Experts and farmers now fear that locust numbers will increase further. Keith Cressman is the UN Food and Agriculture Organization’s (FAO) Senior Locust Forecasting Officer. He explains, “Rains have already fallen in northern Niger and Mali. This will provide good breeding conditions and the possibility for a second generation in which large numbers of locusts could arise.” He warns that these swarms could threaten harvests in West Africa’s Sahel region.

He says, “If you can imagine that a locust swarm has billions of insects … a small part of a single swarm can eat the same amount of food in one day as about 2,500 people.” He explains that if there are a number of swarms in one country, this can have a very significant impact not only on agricultural production, but also on the country’s food security.

Ground teams in Niger have treated 1,200 hectares against the pest since the beginning of June. However, in northern Mali control operations cannot be carried out because of political conflict. Survey efforts must rely on an informal information network of local inhabitants and nomads.
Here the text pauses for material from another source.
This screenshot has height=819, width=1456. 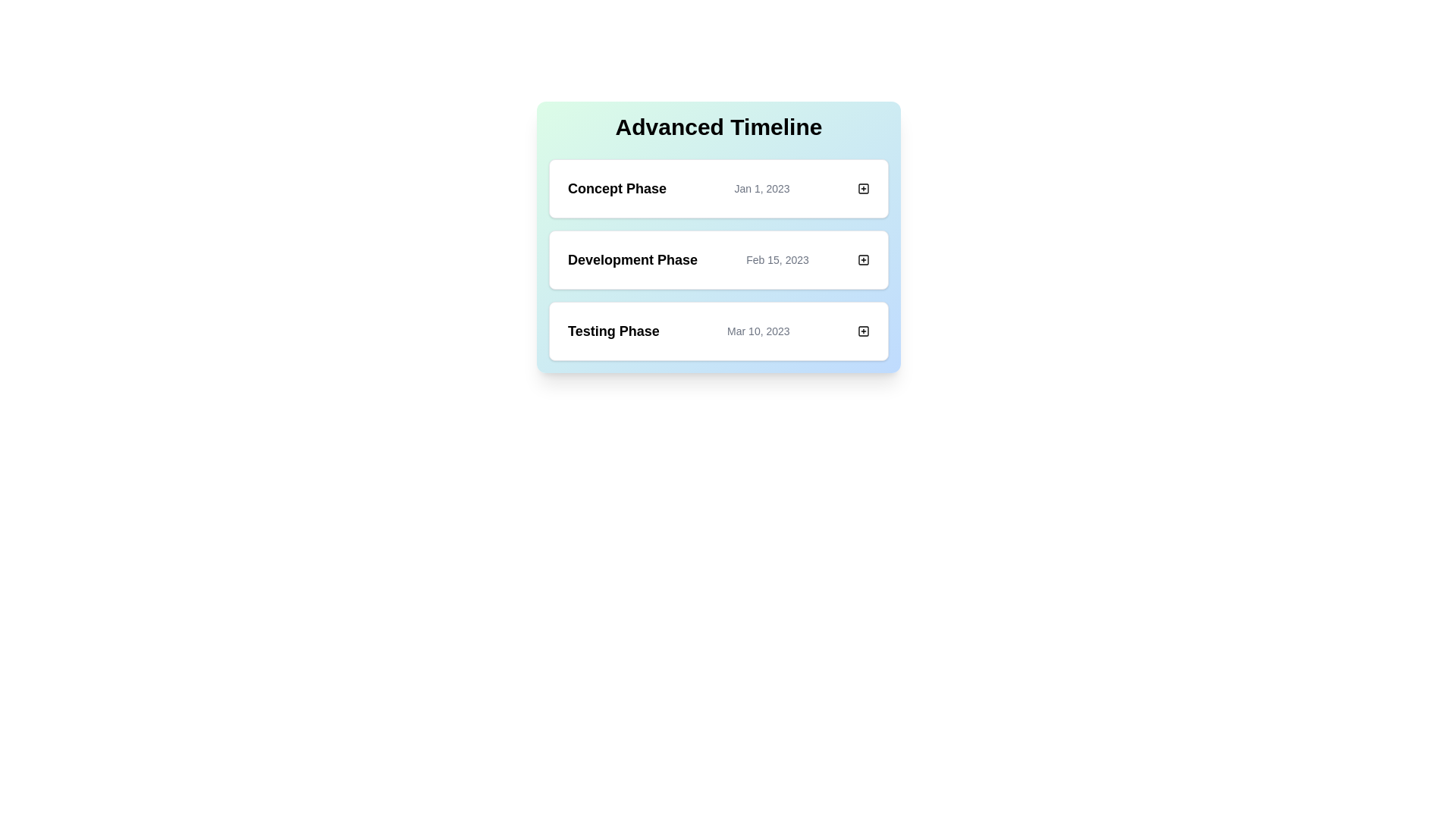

Niger, Mali and other Sahelian countries have trained locust survey and control teams. But funding is needed in emergencies to expand their capacity to respond on a large scale and for logistical support such as vehicles, communication equipment and pesticide delivery. Lack of equipment is particularly acute in Mali, where more than 30 pickup trucks and other locust equipment were recently looted in the northern part of the country.

National action plans have been developed in Mali, Niger and Chad. In addition to efforts made by the affected countries, FAO has appealed for US$10 million to maintain and expand operations. So far, France has pledged 850,000 Euros and discussions are ongoing with four other donors for an additional US$4 million.